Also, many Muslim taxi drivers at the Minneapolis-St. Paul International Airport refuse to accept passengers who are carrying alcohol.

The ad at the center of the Metro Transit flap is for Lavender, a local magazine for a GLBT (gay, lesbian, bisexual and transgendered) audience. It runs periodically on 50 city buses and carries a photo of a young man with the slogan, "Unleash Your Inner Gay."

The memo to dispatchers at the Nicollet garage in Minneapolis was dated Oct. 12. It listed 25 buses at that garage that carry the Lavender ad, and said not to give them "under any circumstances" to the complaining driver, identified only by employee number.

"Our diversity office determined that we could make a simple, reasonable accommodation on religious ground by not assigning her [the driver] to one of the 25 buses -- out of 150 -- at the Nicollet garage," Metro Transit spokesman Bob Gibbons said.

"The decision has nothing to do with the content of the advertisement," he said. "It has everything to do with the employee's religious beliefs."

Lavender CEO Stephen Rocheford was poised "to examine all our options" if Metro Transit did try to pull the ad, he said.

Rocheford also believed the fuss is unfair because he chose an innocuous image.

"To us it's just a branding campaign," he said. "I wasn't trying to stick anything in people's faces."

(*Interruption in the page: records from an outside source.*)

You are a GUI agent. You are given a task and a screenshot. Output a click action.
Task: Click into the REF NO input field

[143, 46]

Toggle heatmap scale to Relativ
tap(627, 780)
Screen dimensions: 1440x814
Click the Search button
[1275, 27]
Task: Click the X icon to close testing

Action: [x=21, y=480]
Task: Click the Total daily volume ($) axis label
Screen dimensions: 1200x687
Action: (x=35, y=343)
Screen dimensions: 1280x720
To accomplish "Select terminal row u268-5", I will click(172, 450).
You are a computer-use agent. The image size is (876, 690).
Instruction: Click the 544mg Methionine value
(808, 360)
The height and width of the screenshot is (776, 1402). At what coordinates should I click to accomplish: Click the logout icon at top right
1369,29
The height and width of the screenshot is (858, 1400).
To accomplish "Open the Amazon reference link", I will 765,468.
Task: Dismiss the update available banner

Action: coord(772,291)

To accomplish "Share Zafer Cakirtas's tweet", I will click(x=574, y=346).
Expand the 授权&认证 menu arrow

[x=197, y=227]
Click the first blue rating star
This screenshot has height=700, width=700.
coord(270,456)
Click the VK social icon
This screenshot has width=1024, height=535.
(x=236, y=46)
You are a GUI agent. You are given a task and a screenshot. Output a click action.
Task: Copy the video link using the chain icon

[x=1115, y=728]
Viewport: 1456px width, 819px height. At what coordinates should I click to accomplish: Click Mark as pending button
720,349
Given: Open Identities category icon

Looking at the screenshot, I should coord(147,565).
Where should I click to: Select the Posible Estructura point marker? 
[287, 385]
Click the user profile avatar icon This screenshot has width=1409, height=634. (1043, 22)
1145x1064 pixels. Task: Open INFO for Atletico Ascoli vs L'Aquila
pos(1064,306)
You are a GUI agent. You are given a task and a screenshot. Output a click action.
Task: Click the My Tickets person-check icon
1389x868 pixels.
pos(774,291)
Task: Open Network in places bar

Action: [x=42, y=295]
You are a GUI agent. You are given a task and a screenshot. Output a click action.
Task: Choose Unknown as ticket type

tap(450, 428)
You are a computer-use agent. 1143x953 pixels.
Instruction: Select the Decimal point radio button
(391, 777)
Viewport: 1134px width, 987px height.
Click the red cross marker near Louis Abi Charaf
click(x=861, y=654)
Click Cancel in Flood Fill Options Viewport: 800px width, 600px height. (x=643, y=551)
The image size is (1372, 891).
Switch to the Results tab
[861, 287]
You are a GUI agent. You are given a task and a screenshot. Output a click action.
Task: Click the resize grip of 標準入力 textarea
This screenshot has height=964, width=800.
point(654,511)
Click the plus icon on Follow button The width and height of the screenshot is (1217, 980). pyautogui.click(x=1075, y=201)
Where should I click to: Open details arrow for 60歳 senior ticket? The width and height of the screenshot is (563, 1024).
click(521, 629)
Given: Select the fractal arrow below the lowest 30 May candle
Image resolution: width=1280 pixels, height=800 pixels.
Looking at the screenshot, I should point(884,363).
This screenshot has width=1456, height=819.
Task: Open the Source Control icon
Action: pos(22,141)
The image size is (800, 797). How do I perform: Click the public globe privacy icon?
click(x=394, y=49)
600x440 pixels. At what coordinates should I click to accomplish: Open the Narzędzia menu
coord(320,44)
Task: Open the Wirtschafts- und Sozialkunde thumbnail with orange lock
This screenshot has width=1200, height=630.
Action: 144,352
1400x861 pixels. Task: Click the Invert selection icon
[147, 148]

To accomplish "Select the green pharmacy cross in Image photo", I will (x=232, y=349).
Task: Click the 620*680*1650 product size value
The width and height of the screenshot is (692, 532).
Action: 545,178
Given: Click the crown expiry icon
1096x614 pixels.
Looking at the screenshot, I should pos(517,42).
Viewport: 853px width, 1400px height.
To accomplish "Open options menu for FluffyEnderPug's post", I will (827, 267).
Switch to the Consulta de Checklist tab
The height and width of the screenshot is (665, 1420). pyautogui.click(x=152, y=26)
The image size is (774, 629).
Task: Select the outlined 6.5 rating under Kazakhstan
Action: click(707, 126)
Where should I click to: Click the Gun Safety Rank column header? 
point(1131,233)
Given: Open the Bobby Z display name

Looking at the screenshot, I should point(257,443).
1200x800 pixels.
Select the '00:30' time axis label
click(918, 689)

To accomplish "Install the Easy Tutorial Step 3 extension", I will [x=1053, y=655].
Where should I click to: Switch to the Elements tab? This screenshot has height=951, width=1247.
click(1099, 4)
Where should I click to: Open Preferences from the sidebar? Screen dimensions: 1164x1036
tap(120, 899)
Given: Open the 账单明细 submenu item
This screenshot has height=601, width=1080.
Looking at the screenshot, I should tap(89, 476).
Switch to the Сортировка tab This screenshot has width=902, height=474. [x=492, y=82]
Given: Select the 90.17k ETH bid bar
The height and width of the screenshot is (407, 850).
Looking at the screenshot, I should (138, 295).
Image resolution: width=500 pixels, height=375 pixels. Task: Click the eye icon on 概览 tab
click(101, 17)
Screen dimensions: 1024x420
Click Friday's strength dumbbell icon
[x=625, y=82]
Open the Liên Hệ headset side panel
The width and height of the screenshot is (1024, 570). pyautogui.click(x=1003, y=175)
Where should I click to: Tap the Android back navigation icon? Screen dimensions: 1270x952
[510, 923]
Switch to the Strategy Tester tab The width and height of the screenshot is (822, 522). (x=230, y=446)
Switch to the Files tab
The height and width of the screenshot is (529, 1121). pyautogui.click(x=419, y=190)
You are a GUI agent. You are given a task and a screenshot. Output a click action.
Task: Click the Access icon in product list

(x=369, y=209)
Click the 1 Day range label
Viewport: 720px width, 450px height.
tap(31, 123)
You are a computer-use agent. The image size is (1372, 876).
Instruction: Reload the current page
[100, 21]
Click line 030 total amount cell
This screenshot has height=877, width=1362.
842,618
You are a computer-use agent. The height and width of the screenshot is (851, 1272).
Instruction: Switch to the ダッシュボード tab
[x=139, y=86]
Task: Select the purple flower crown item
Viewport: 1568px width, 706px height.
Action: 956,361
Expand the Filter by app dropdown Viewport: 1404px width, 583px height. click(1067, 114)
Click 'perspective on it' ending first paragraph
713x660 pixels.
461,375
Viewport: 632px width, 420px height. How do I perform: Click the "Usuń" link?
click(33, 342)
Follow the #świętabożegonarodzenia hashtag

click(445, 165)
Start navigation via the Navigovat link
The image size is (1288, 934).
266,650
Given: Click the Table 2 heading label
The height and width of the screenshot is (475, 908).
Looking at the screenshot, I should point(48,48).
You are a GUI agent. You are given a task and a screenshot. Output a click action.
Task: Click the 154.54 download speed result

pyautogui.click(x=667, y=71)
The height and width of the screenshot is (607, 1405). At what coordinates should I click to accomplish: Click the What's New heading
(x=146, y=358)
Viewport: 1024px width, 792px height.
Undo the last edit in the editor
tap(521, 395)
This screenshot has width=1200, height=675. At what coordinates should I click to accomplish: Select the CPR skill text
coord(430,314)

Gibbons has no slippery-slope worries. Future requests will follow the same civil-rights law applied in this case, which says employers must accommodate an employee's religious beliefs unless it brings "undue business hardship," he said.

But Michelle Sommers, Local 1005 president, isn't so sure.

"Our union tries to represent all diversity -- whether it be religion, cultural, race, sexual orientation, any of that," she said. "And if you start saying this or that ad is inappropriate, you're offending other people, and that can create a difficult environment for people to work in.

"We have Muslim employees," she said. "Now if there's an ad for alcohol on the side of a bus, should Muslim employees be allowed to not drive that bus? And is the next step that mechanics don't have to work on the bus?"

The controversy echoes a still-unresolved issue at Minneapolis-St. Paul International Airport, where many Muslim taxi drivers are refusing to drive passengers who are carrying alcohol.

Driving a bus doesn't mean you endorse the ads that cover it, Sommers said.

"The company sells ads to make money, and we need that," she said. "But the union does not agree with the decision to allow drivers to pick which bus they drive based on an advertisement."